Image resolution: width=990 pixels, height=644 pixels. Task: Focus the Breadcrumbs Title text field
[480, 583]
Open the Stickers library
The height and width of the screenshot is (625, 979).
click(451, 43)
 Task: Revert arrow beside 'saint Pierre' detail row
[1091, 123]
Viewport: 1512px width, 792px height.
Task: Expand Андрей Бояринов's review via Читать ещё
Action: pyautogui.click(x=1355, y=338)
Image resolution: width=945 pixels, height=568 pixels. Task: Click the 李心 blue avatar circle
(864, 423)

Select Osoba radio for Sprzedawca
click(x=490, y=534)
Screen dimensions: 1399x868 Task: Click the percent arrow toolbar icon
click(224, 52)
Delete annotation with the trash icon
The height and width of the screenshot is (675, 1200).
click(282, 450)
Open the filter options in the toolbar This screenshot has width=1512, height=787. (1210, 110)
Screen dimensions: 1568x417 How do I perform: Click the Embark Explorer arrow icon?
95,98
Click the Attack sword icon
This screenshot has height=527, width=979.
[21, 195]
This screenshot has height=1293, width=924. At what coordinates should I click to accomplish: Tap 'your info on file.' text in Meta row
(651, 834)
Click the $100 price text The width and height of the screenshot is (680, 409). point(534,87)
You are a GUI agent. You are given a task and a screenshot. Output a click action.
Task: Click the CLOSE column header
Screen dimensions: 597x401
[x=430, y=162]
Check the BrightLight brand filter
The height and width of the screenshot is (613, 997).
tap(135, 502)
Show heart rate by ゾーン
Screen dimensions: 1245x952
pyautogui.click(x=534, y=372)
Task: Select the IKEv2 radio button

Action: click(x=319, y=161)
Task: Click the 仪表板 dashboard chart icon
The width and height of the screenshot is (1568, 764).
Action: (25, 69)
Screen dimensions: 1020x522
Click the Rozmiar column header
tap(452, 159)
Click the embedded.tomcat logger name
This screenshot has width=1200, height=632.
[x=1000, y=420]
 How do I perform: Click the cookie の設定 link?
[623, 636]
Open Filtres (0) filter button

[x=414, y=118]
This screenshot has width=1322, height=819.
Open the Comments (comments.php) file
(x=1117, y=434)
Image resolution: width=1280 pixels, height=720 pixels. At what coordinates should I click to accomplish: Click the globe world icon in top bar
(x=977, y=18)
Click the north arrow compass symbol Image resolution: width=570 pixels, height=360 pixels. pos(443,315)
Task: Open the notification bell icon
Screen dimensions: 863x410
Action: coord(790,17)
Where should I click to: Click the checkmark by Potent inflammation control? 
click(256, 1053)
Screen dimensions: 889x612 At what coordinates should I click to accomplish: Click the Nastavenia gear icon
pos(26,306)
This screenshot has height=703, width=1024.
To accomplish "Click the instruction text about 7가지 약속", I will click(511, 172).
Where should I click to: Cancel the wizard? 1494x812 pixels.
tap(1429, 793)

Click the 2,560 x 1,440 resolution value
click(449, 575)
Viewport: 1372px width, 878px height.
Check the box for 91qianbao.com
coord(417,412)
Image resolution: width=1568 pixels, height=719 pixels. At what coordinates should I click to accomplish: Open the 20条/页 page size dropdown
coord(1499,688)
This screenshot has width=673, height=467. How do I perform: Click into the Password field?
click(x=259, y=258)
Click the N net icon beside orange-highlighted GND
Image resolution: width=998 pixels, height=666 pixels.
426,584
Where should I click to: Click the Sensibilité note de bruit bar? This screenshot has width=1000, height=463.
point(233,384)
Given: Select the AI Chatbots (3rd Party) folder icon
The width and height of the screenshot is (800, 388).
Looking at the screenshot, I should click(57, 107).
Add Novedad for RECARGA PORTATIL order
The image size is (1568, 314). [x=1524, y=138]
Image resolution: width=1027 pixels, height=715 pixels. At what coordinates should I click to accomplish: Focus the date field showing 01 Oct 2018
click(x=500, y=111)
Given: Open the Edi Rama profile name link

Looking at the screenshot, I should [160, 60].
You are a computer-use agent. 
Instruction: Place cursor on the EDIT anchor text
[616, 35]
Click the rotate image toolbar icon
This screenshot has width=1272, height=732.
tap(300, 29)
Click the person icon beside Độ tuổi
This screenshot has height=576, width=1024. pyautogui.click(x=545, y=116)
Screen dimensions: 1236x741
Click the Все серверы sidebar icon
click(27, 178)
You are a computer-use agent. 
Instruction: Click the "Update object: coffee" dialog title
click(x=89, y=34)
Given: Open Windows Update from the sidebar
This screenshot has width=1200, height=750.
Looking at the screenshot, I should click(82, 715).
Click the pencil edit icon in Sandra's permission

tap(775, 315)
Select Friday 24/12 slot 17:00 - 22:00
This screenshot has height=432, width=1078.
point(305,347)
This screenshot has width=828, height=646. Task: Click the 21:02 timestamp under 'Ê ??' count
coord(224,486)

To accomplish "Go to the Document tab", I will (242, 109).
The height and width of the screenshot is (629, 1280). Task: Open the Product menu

Assignment
Copy each line of the data that contains the word "will".

Solution to this task
To accomplish "Click the instruction text about 7가지 약속", I will click(511, 172).
To accomplish "Go to the Document tab", I will (242, 109).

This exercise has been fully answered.